Et pour construire, on construit. Depuis l’expression par le président Bush de son soutien au plan de Sharon de retrait unilatéral de la bande de Gaza, Israël met les bouchées doubles pour renforcer son contrôle sur le reste des territoires occupés. Bush a donné à Sharon son feu vert au contrôle par Israël de plusieurs grands blocs de colonies de Cisjordanie, et a cessé de faire pression pour qu’il respecte le gel de la colonisation. Sharon ne s’est engagé à évacuer que quatre minuscules colonies au Nord de la Cisjordanie, qui ne représentent qu’environ 700 personnes sur un total de 230.000 colons. Et le ministre des finances Benjamin Netanyahou a annoncé la semaine dernière qu’Israël allait déverser des dizaines de millions de dollars dans les colonies juives de Cisjordanie, même si la bande de Gaza est évacuée. (…)

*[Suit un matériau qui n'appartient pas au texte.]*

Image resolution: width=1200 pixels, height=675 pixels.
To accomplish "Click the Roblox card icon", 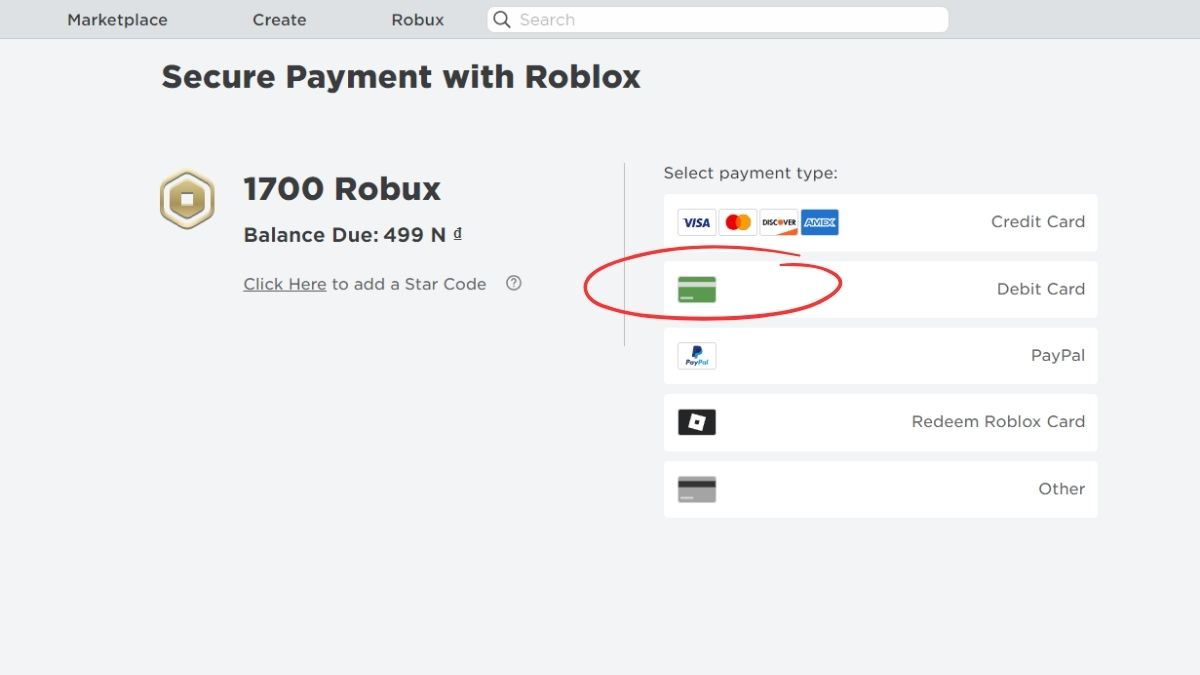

En Cisjordanie, la construction prolifère. En 2003, on a compté 1.800 départs de constructions dans les territoires occupés, soit une augmentation de 65% par rapport à l’année précédente. A Efrat, une colonie de 8.000 habitants à une dizaine de km au sud de Jérusalem, huit nouvelles villas conçues pour deux familles viennent d’être construites. « Nous avons pensé qu’il etait important de créer un nouveau quartier » dit Eve Harrow, membre du conseil régional. Ce qu’Israël nomme les « avant-postes non autorisés » grossissent, eux aussi. Plus de 50 ont surgi depuis que Sharon est au pouvoir, et sont aujourd’hui au nombre de 102, d’après Shalom Akhshav (La Paix Maintenant). Et malgre la promesse de Sharon de les démanteler, l’armée n’en a evacué que 10, dont seuls deux etaient habités. De 1.000 il y a trois ans, la population des avant-postes est montée a 2.000.

Perchés sur la chaîne de collines au sud-est d’Ariel (la plus grande colonie de Cisjordanie), des groupes de caravanes reliés entre eux par des routes d’asphalte ou de terre forment aujourd’hui un bloc quasi continu qui coupe en deux le territoire palestinien. Plusieurs de ces quartiers, comme les nomment les colons, ont maintenant des constructions en dur positionnées de manière discrète, hors la vue des routes principales. Beaucoup sont protégés par l’armée israélienne, et quelques-uns ont ete qualifiés d' »instituts éducatifs », pour éviter d’être identifiés comme des colonies non autorisées. « La construction illégale prolifère sans aucun contrôle », dit Dror Etkes, responsable de la surveillance de la colonisation pour Shalom Akhshav. Israël dépense au moins 600 millions de $ par an pour les colonies, d’après une étude du quotidien Haaretz. Mais il est difficile de suivre l’argent à la trace. Le procureur de l’Etat, Meni Mazouz, a déclaré que des conseils
régionaux dépensaient de grosses sommes d’argent de facon illicite pour
l’infrastructure des avant-postes, dont les egoûts, les routes, l’eau et l’électricité. La semaine dernière, il a exigé le gel des fonds destinés à la construction dans les colonies jusqu’à ce que soit nommée une commission ad hoc. Mais ces fonds sont enfouis dans les budgets d’une demi douzaine de ministères, et la demande est inapplicable. « Mazouz ne peut pas faire cela tout seul », dit Etkes. « Il faut une décision au niveau de tout le gouvernement ». Sans une position ferme de la part des Etats-Unis, il est peu probable que cela se produise.